• TEXTO DE LECTURA:
········

El papa Francisco presidió en la tarde del 31 de
diciembre de 2016, el Te Deum y el canto de las Vísperas de la Solemnidad
de María Santísima Madre de Dios
En su homilía el Papa pidió
que mirando el pesebre se vuelve necesario aceptar la lógica de Dios que
se vuelve un niño, rechazar el amiguismo y los privilegios que generan
exclusión. En particular se refirió a los jóvenes y pidió que no hagamos con
ellos como el Posadero de Belén que decía “aquí no hay lugar”. Invitó por ello
a darles oportunidades y a integrarlos.
A continuación el texto
completo:
«Cuando se cumplió el tiempo
establecido, Dios envió a su Hijo, nacido de una mujer y sujeto a la ley, para
redimir a los que estaban sometidos a la ley y hacernos hijos adoptivos» (Ga 4,
4-5). Resuenan con fuerza estas palabras de san Pablo.
De manera breve y concisa nos
introducen en el proyecto que Dios tiene para con nosotros: que vivamos como
hijos. Toda la historia de salvación encuentra eco aquí: el que no estaba
sujeto a la ley, decidió por amor, perder todo tipo de privilegio (privus
legis) y entrar por el lugar menos esperado para liberar a los que sí estábamos
bajo la ley.
Y, la novedad es que decidió
hacerlo en la pequeñez y en la fragilidad de un recién nacido; decidió
acercarse personalmente y en su carne abrazar nuestra carne, en su debilidad
abrazar nuestra debilidad, en su pequeñez cubrir la nuestra.
En Jesucristo, Dios no se
disfrazó de hombre, se hizo hombre y compartió en todo nuestra condición. Lejos
de estar encerrado en un estado de idea o de esencia abstracta, quiso estar
cerca de todos aquellos que se sienten perdidos, avergonzados, heridos,
desahuciados, desconsolados o acorralados. Cercano a todos aquellos que en su
carne llevan el peso de la lejanía y de la soledad, para que el pecado, la
vergüenza, las heridas, el desconsuelo, la exclusión, no tengan la última
palabra en la vida de sus hijos.
El pesebre nos invita a
asumir esta lógica divina. Una lógica que no se centra en el privilegio, en las
concesiones ni en los amiguismos; se trata de la lógica del encuentro, de la
cercanía y la proximidad. El pesebre nos invita a dejar la lógica de las
excepciones para unos y las exclusiones para otros.

········

• TAREA ESCRITA 1: Reproduzca todas las líneas de los registros de elementos de interfaz, instrucciones incluidas, e incremente en 78 cada coordenada de las respuestas.

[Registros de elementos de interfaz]
········

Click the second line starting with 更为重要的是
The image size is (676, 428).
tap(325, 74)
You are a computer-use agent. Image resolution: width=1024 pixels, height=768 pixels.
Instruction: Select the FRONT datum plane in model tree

········

• TAREA ESCRITA 2: Continúe el texto sobre la homilía del Te Deum de 2016 a partir de su última oración.

• RESPUESTA ESCRITA 1:
Click the second line starting with 更为重要的是
The image size is (676, 428).
tap(403, 152)
You are a computer-use agent. Image resolution: width=1024 pixels, height=768 pixels.
Instruction: Select the FRONT datum plane in model tree

• RESPUESTA ESCRITA 2:
Dios viene Él mismo a romper
la cadena del privilegio que siempre genera exclusión, para inaugurar la
caricia de la compasión que genera la inclusión, que hace brillar en cada
persona la dignidad para la que fue creado. Un niño en pañales nos muestra el
poder de Dios interpelante como don, como oferta, como fermento y oportunidad
para crear una cultura del encuentro.
No podemos permitirnos ser
ingenuos. Sabemos que desde varios lados somos tentados para vivir en esta
lógica del privilegio que nos aparta-apartando, que nos excluye-excluyendo, que
nos encierra-encerrando los sueños y la vida de tantos hermanos nuestros.
Hoy frente al niño de Belén
queremos admitir la necesidad de que el Señor nos ilumine, porque no son pocas
las veces que parecemos miopes o quedamos presos de una actitud altamente
integracionista de quien quiere hacer entrar por la fuerza a otros en sus
propios esquemas.
Necesitamos de esa luz que
nos haga aprender de nuestros propios errores e intentos a fin de mejorar y
superarnos; de esa luz que nace de la humilde y valiente conciencia del que se
anima, una y otra vez, a levantarse para volver a empezar.
Al terminar otra vez un año,
nos detenemos frente al pesebre, para dar gracias por todos los signos de la
generosidad divina en nuestra vida y en nuestra historia, que se ha manifestado
de mil maneras en el testimonio de tantos rostros que anónimamente han sabido
arriesgar.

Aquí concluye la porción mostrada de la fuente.